TASK BRIEF: Please reproduce the lines from the one containing "Click the 正向限位值 input field" through the end of the data below exactly as they stand, and omit all pictures.

SOURCE RECORDS:
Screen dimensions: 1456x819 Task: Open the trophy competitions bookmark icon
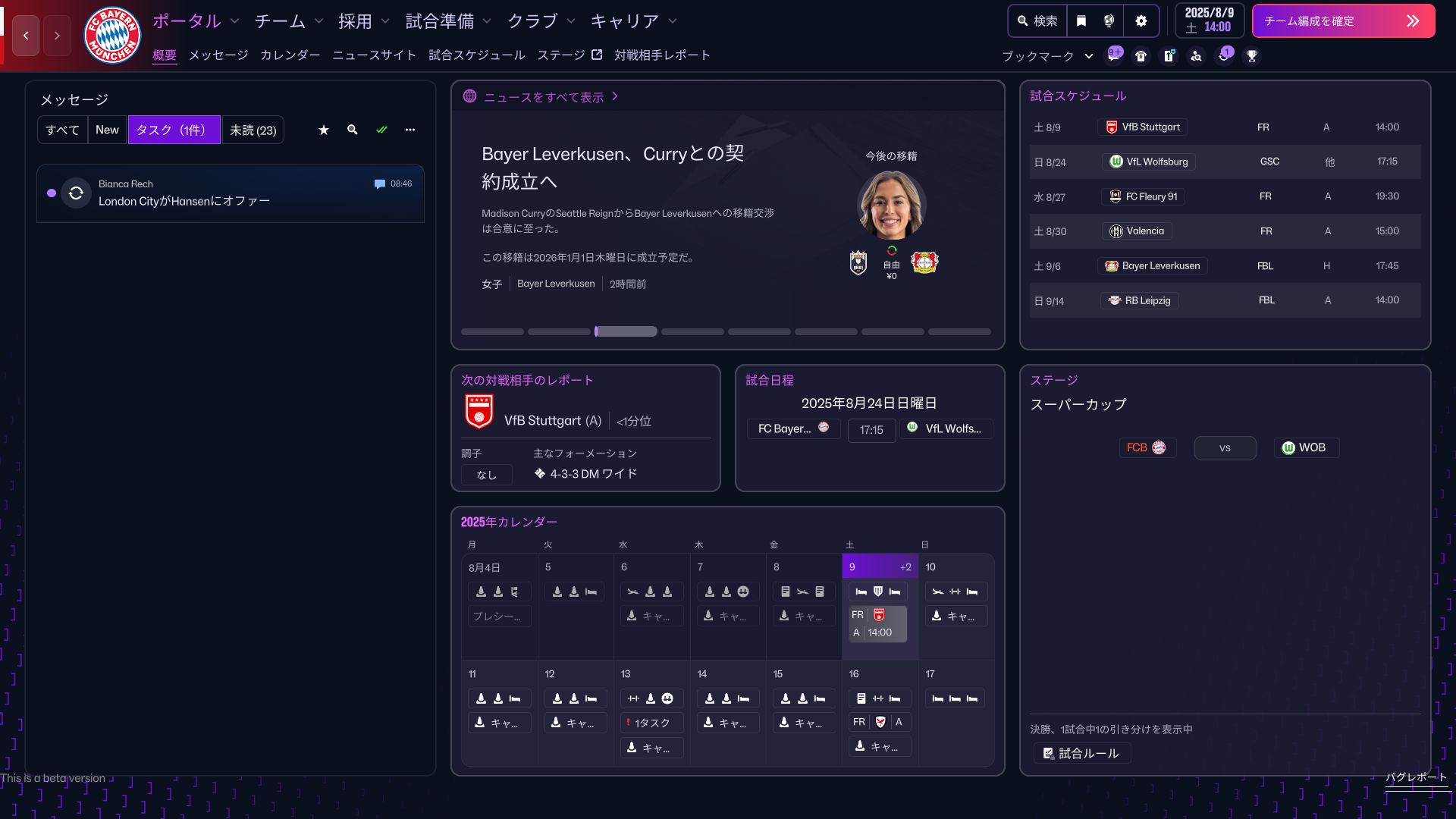(1252, 56)
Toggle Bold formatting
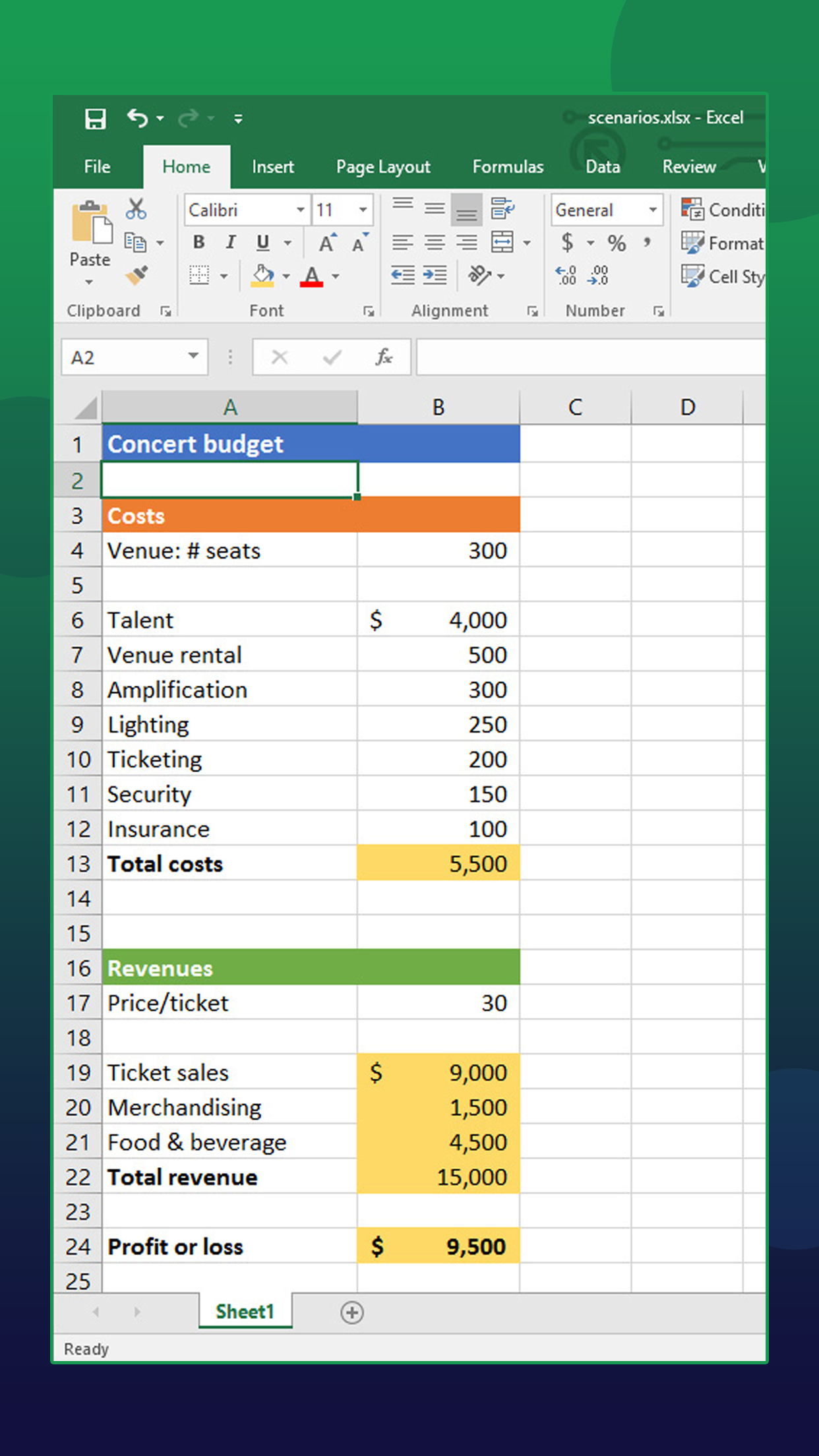This screenshot has height=1456, width=819. pyautogui.click(x=198, y=243)
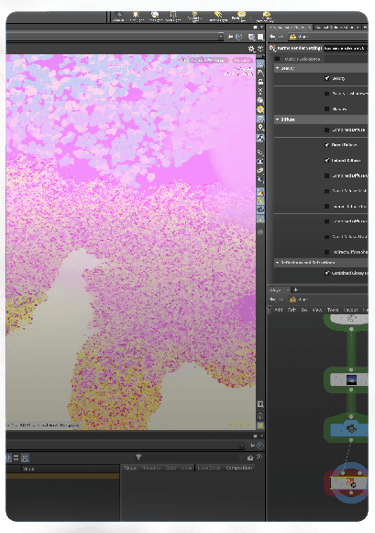
Task: Collapse the Reflections and Refractions section
Action: coord(277,263)
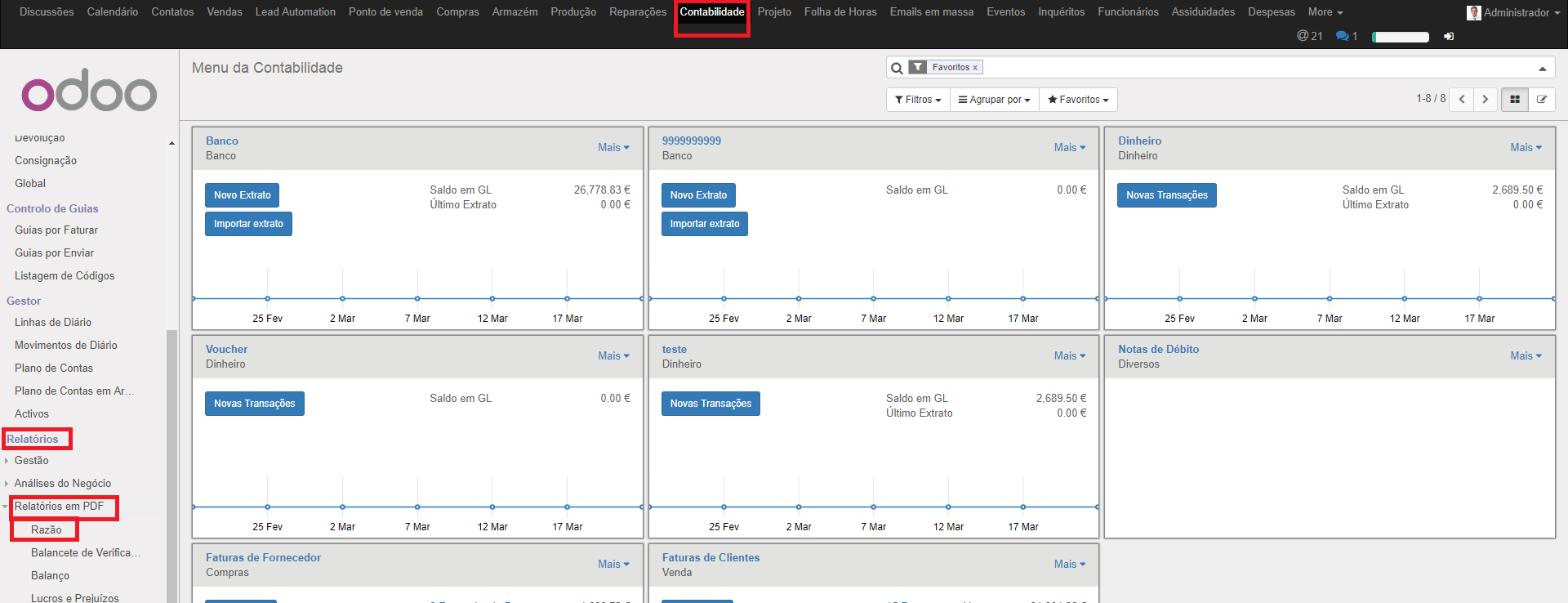Click the Odoo logo
Image resolution: width=1568 pixels, height=603 pixels.
coord(89,91)
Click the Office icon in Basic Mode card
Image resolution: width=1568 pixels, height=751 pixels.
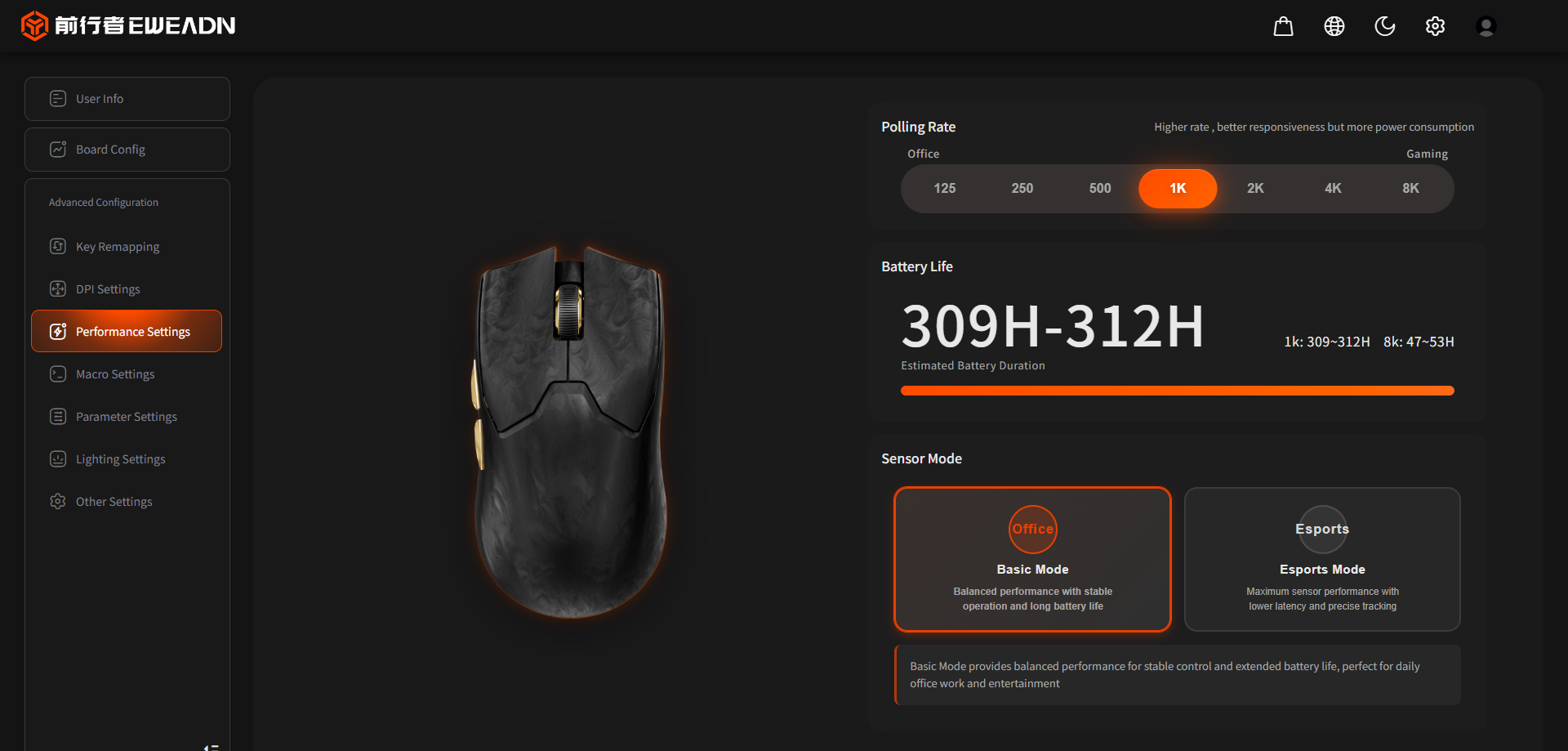click(1032, 529)
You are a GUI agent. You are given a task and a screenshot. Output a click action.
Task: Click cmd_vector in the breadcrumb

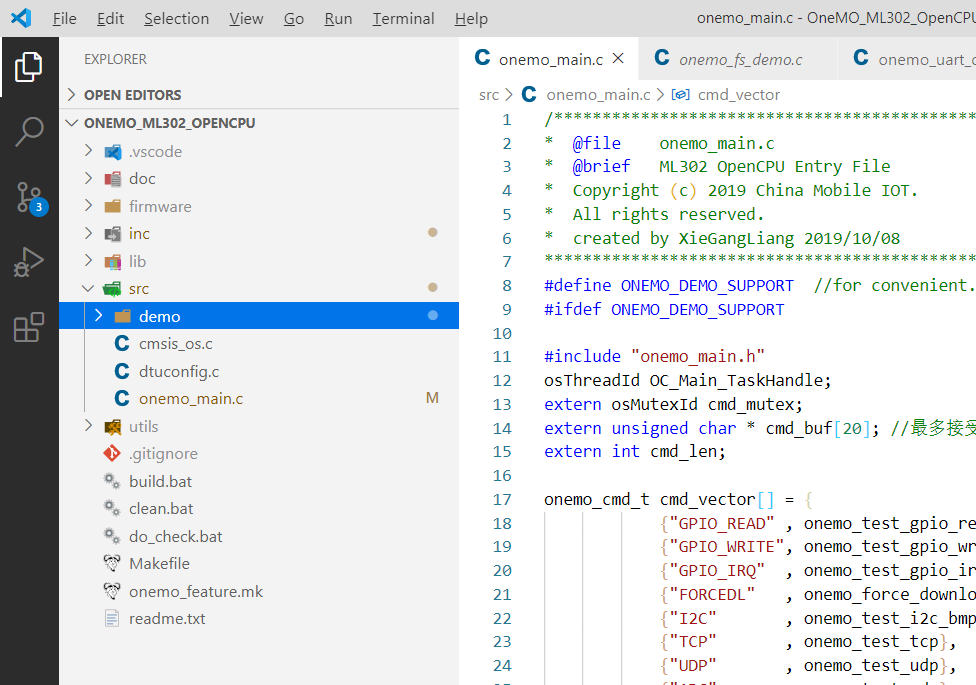738,95

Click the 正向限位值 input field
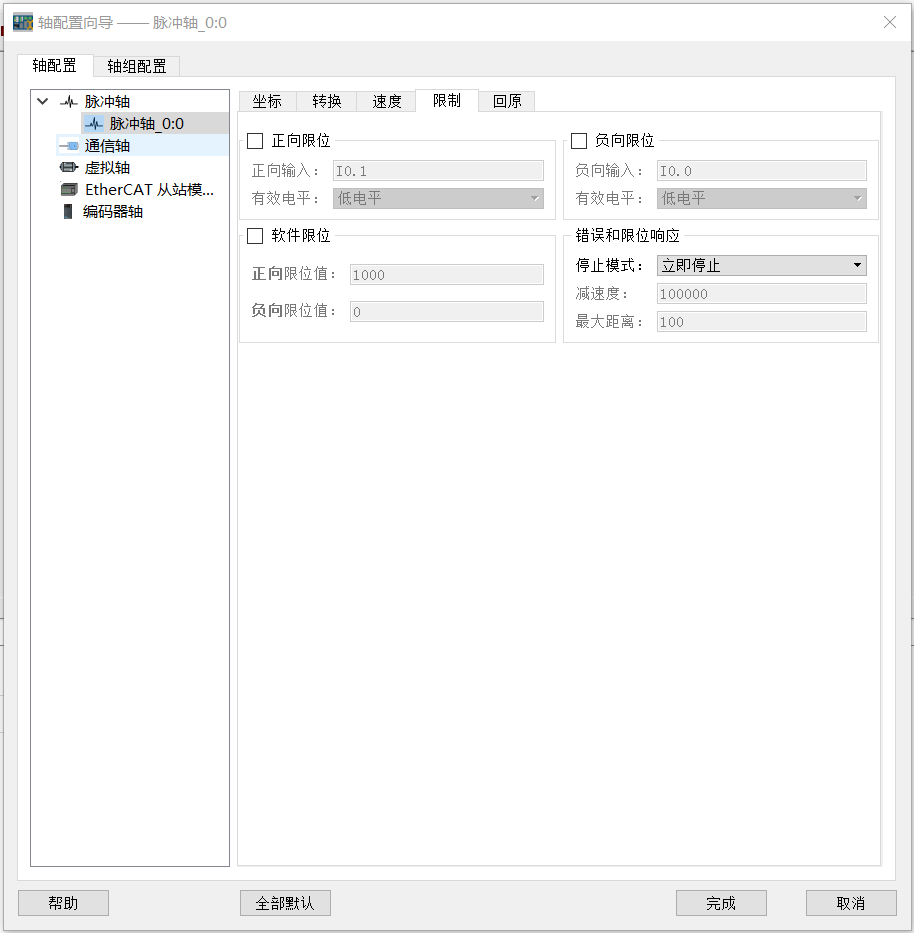coord(446,273)
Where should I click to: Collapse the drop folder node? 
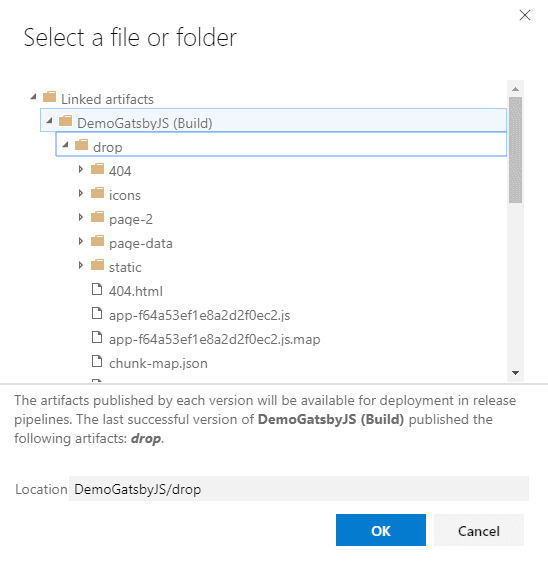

FINISHED TASK:
Click the 正向限位值 input field
coord(446,273)
Where should I click to: Collapse the drop folder node? 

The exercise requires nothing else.